Our herd of cats lands at Irkutsk airport, Eastern Siberia, where fortunately there is knowhere to get lost – it’s a country airport. The air is cool & clear for the first time since I left Canberra. The light is pale & crisp like a highland Aus town. Strange foreign people live here – not like Chinese at all… The lettering makes more sense than Chinese characters though.

Inexperienced as we are, with no hosts to help us,we cram onto a public bus with our cubic metre of bags, instruments & costumes & get off the bus only about a km walk from our hostel.

At last I stretch out & have an hour sound sleep before my friends wake me to go to Lake Baikal, one of the deepest fresh water lakes in the world. I follow them through Irkutsk feeling like I slept very efficiently, I I grab a strange brown drink from a stall which turns out to be Kvass, just the thing for a girl on a 30 hr day.

The bus to lake Baikal goes through forest for 50mins & then we stop at the little holiday village beside clear, cold water stretching as far as th eye can see, hazy mountains loom in the distance. To me it looks like Bateman’s Bay…I am so glad they woke me.

We paddle & breathe & explore the foreshore.
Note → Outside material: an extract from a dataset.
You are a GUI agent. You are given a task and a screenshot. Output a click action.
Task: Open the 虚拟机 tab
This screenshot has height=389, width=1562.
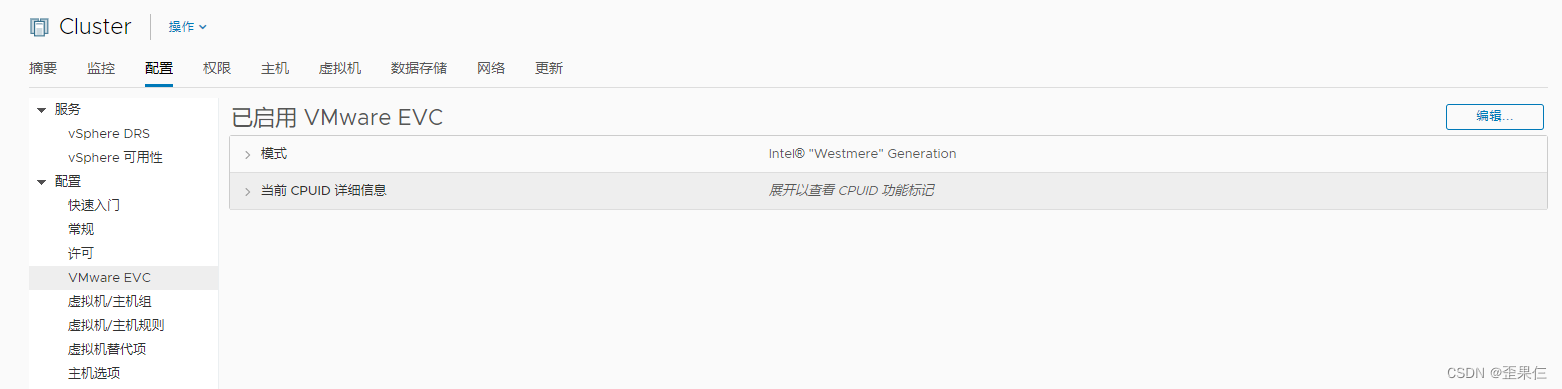click(x=340, y=68)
I follow the narrow stony beach past stalls selling ornaments made from local gemstones & local woods, embroidered cushion covers etc.; past people in bikinis sunbaking; I find a food market & buy smoked fish & apples & eat the as I continue past derelict buildings, picnics, a woman dressed in traditional dress….

We dream of taking a boat ride but return to the hostel for a few hours before our 2am rendezvous with Transiberian Railway.